Husband and I are going to keep her off gluten for a while and try again to see if symptoms reoccur after reintroduction to gluten. Gi Dr isn't going to see her until the end of April anyways.

[trents]

It takes weeks/months for the celiac-related antibodies to dissipate once gluten is withdrawn but it also takes that amount of time for them to build up to detectable levels in the blood once gluten is reintroduced. I'm not certain about this but unlike the individual IGA celiac antibody tests results, I don't think IGA deficiency is tied to gluten consumption. You all seem to be in a Catch 22 situation here.

You GP ordered the wrong test. He/she should have ordered an IGG panel.

Edited January 6 by trents

[Aretaeus Cappadocia]

"I'm wondering if she just hadn't eaten enough to test positive?"

--> Because your daughter is "IGA deficient", the (gliadin IGA) test she was given could not work properly and the result of that particular test was meaningless.
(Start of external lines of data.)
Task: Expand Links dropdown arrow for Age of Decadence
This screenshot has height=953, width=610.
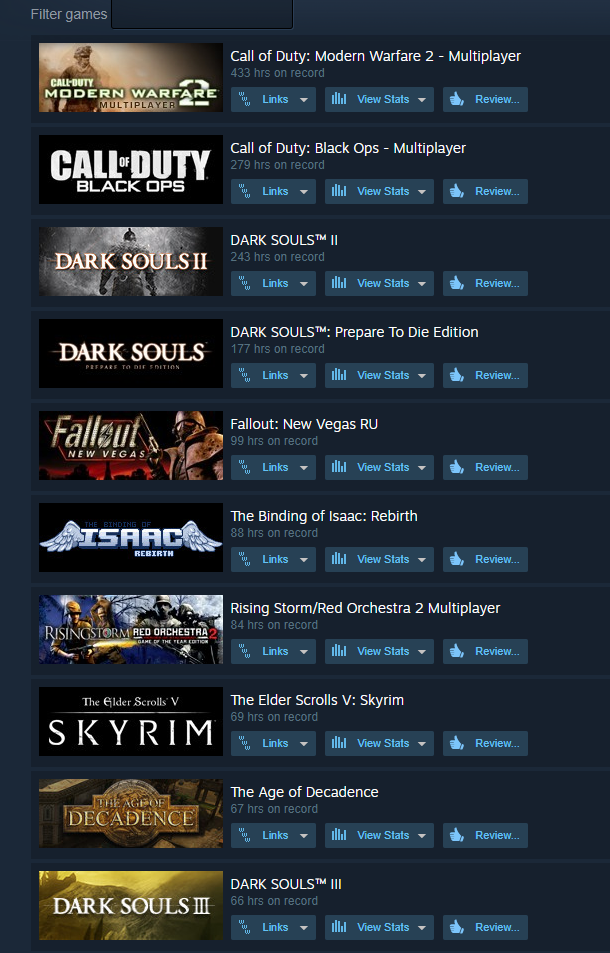Action: tap(304, 836)
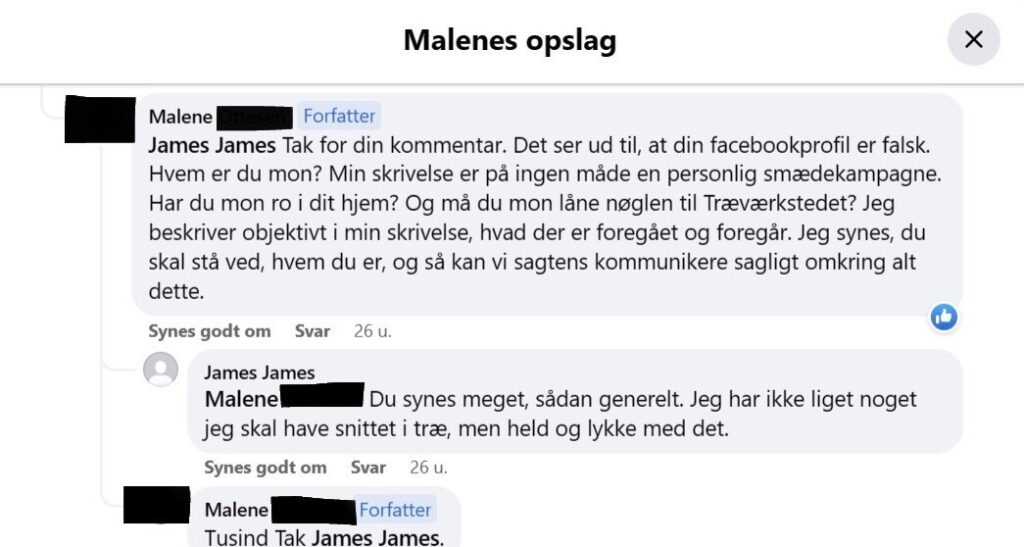This screenshot has height=547, width=1024.
Task: Open James James's grey default avatar
Action: point(161,369)
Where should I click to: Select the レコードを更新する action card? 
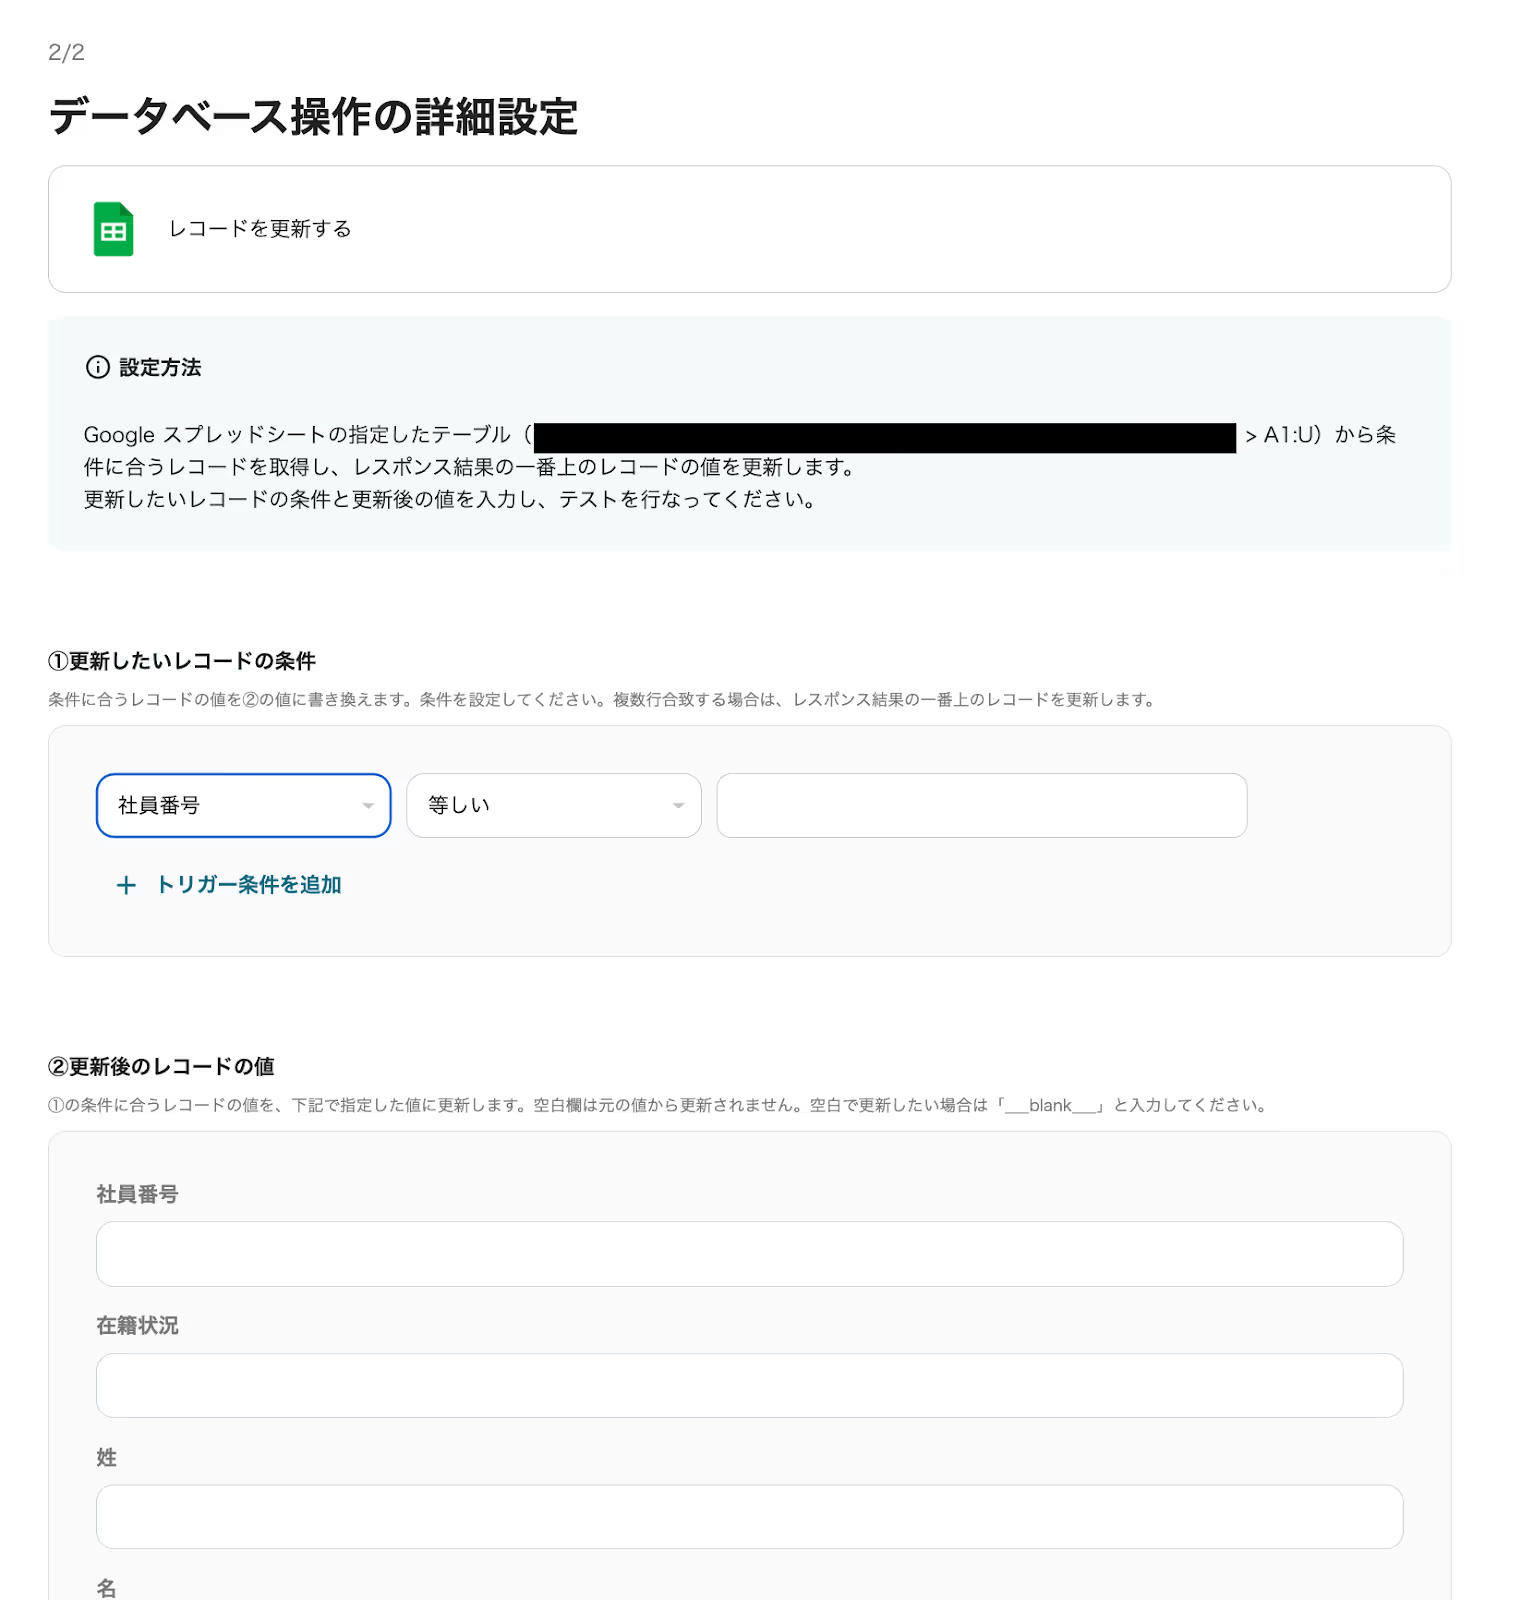pyautogui.click(x=749, y=229)
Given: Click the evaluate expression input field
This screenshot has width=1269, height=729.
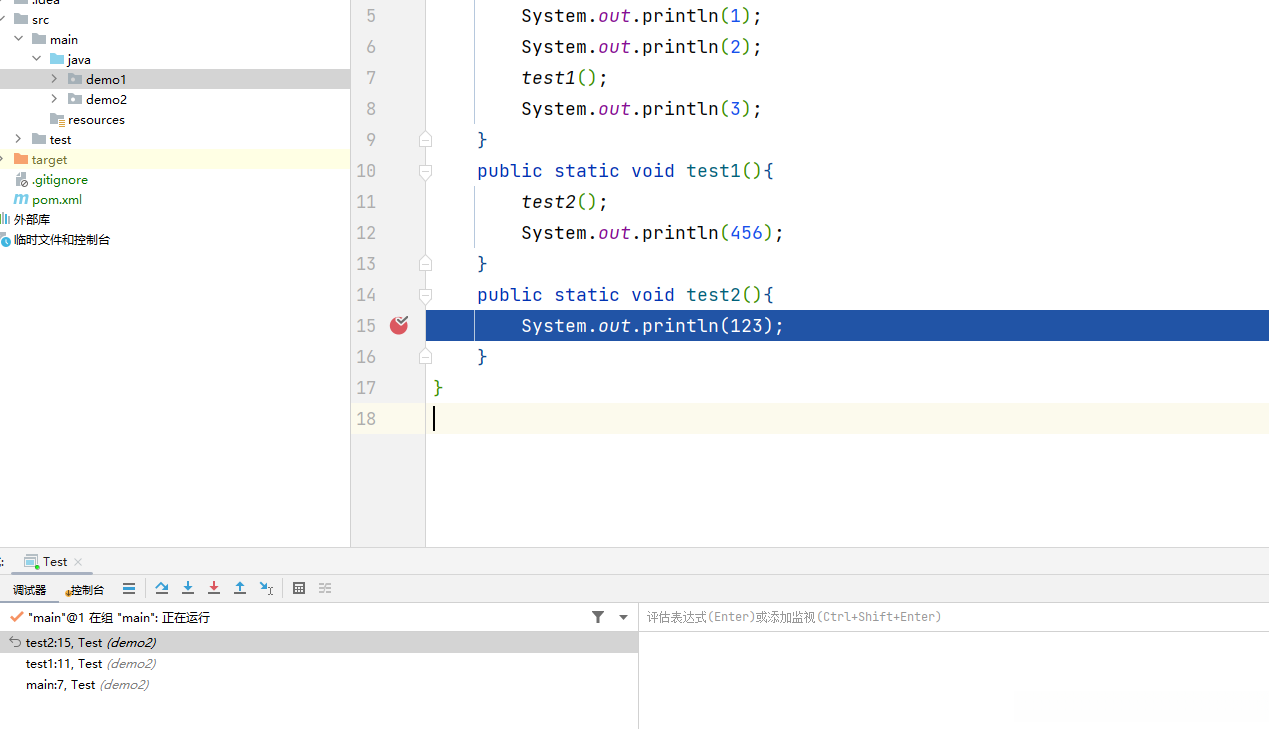Looking at the screenshot, I should [x=950, y=617].
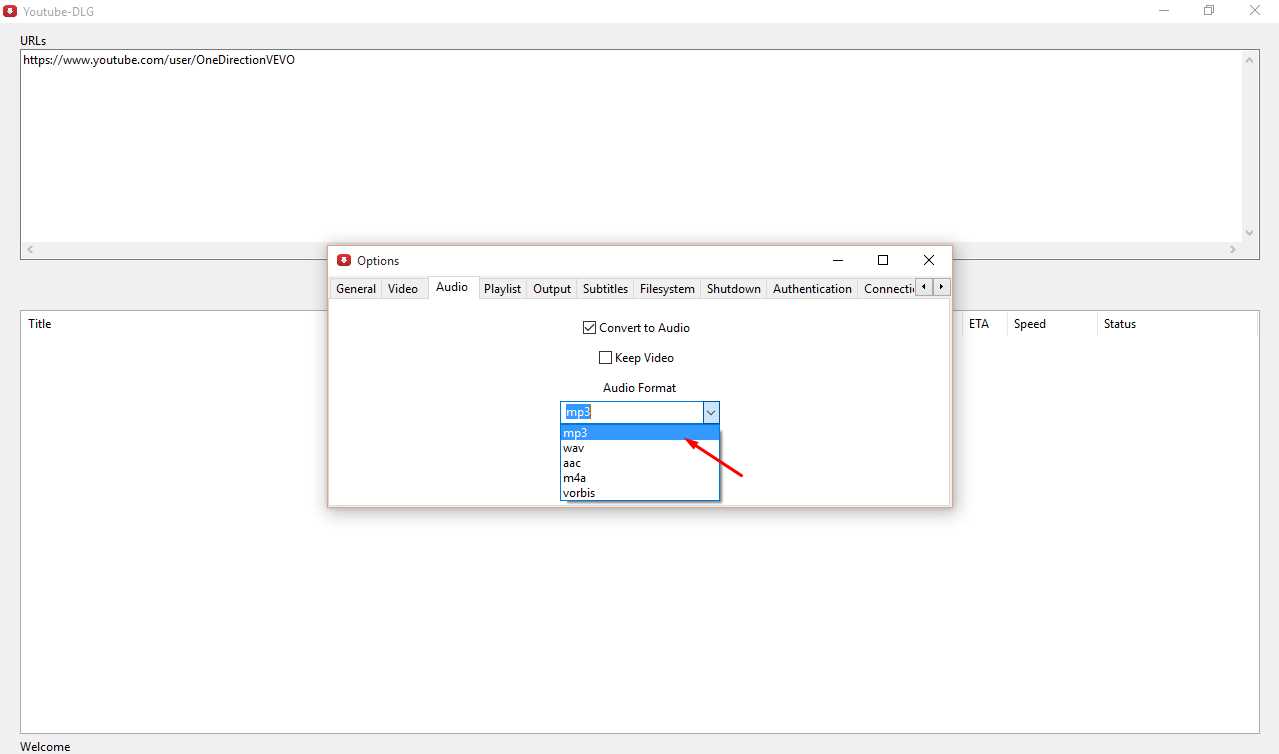Click the left arrow of the URLs horizontal scrollbar
Image resolution: width=1279 pixels, height=754 pixels.
click(x=29, y=249)
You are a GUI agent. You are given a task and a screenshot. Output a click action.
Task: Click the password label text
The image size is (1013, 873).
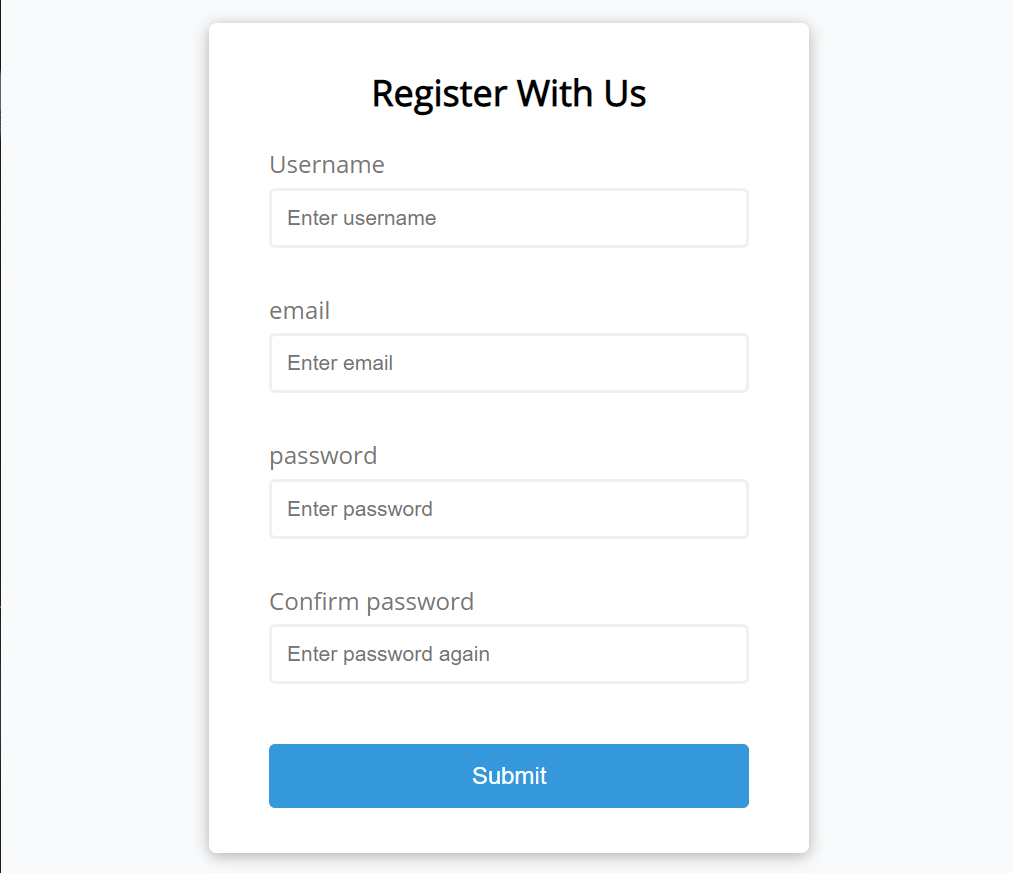[x=323, y=456]
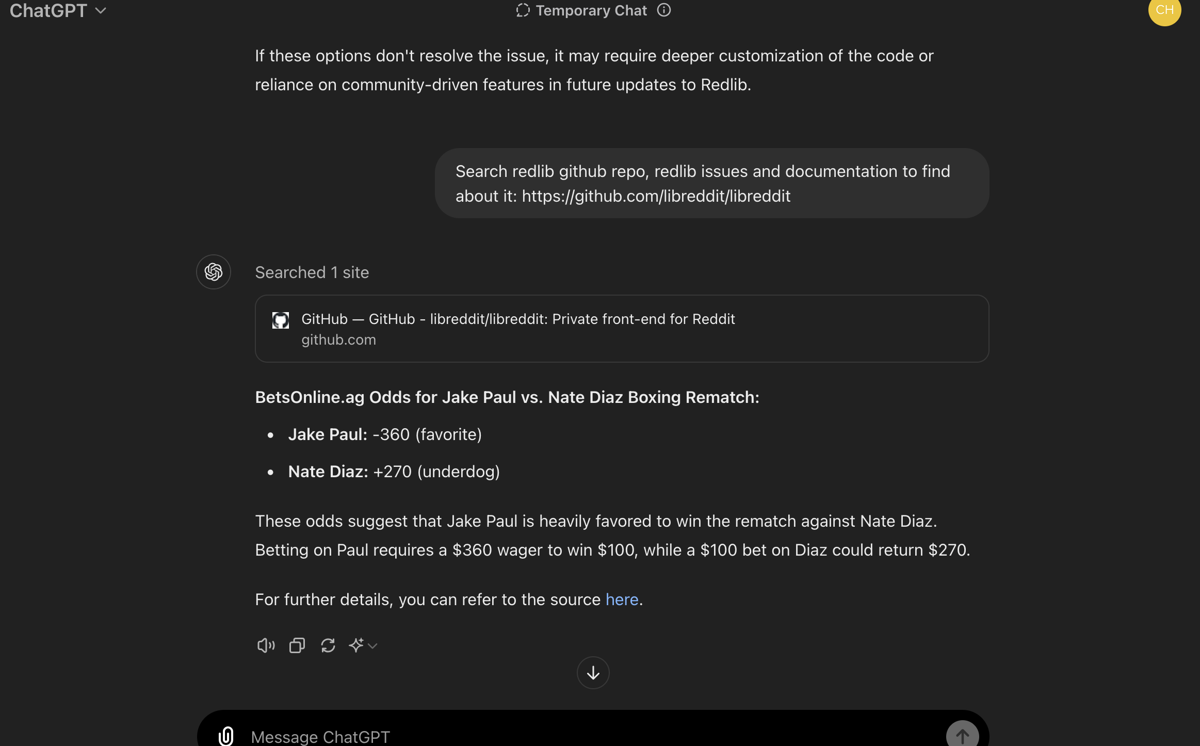Click the github.com domain text
The width and height of the screenshot is (1200, 746).
click(339, 340)
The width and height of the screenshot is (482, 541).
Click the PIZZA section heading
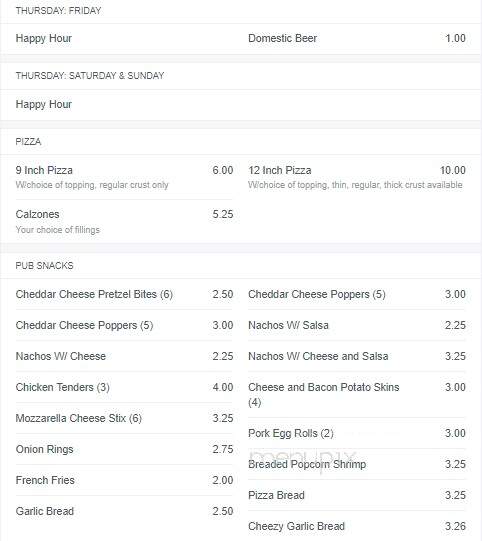pyautogui.click(x=28, y=141)
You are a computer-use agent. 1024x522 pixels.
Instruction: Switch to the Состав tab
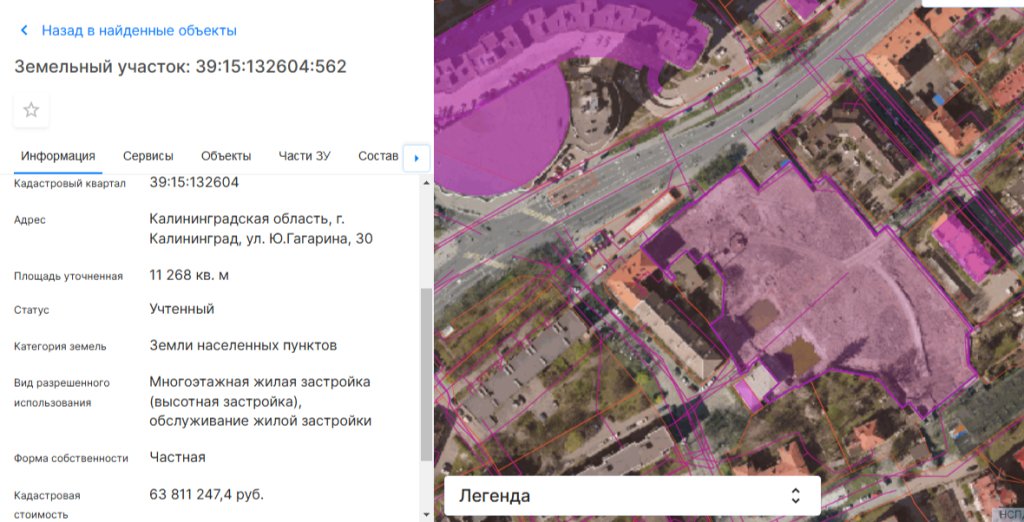click(x=377, y=156)
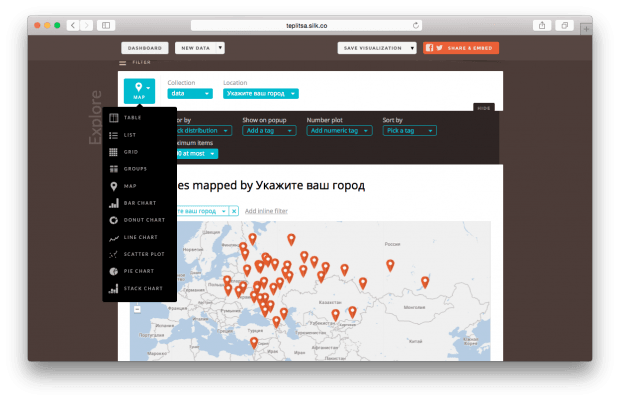
Task: Expand the Show on popup 'Add a tag' dropdown
Action: point(267,131)
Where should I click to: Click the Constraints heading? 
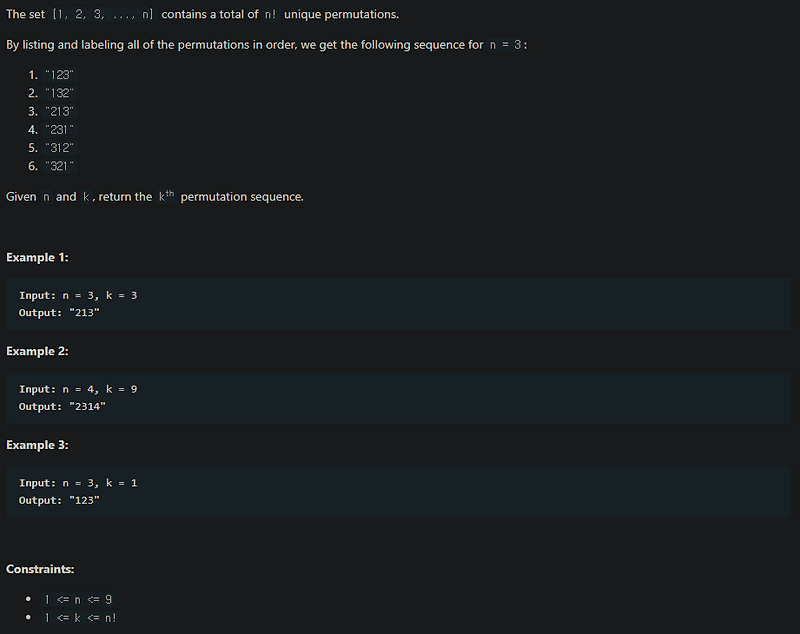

The amount of gluten she did/didn't eat would not matter for that part, whether or not she actually has celiac disease. If instead she had had normal levels of IGA in her blood, then the question of how much gluten she was eating would become relevant.

[knitty kitty]

On 1/6/2026 at 9:29 AM, mamaof7 said:

Ok.. these test was ordered by her primary. There was one other test showing that she is IGA deficient.

That test is saying that your daughter is not making normal amounts of any IGA antibodies.  She's not making normal amounts of antibodies against gliadin, not against bacteria, not against viruses.  She is deficient in total IGA, so the test for antigliadin antibodies is not valid.  The test was a failure.  The test only works if all different kinds of antibodies were being made.  Your daughter is not making all different kinds of antibodies, so how much gluten was eaten is moot. 

Your daughter should have the DGP IgG and TTG IgG tests done.   The tests should be performed while she is still consuming gluten.  Stopping and restarting a gluten containing diet can make her more sick, just like you refuse to eat gluten for testing.  Call the doctor's office, request both the IGG tests. Request to be put on the cancellation list for an appointment sooner.  Ask for genetic testing.  

Celiac disease is passed on from parents to children.  You and all seven children should be tested for genes for Celiac disease.  Your parents, your siblings and their children should be tested as well.  Eating gluten is not required for genetic testing because your genes don't change. 

Genetic testing is not a diagnosis of Celiac disease.  Just having the genes means there is the potential of developing Celiac disease if the Celiac genes are activated.  Genetic testing helps us decide if the Celiac genes are activated when coupled with physical symptoms, antibody testing, and biopsy examination.

It's frustrating when doctors get it wrong and we suffer for it.  Hang in there.  You're a good mom for pursuing this!  

Edited January 8 by knitty kitty
Typo correction

[trents]

Actually, it would be more correct to say that the genetic potential to develop celiac disease is passed down from parents to children. About 40% of the general population has the genetic potential to develop celiac disease but only about 1% of the general population actually do. But it is also true that the offspring of those who do have active celiac disease are at a considerably higher risk of developing active celiac disease than those of parents who have the genes but don't develop the disease. Some recent, larger studies put the risk at near 50% for the first degree relatives of those who have active celiac disease.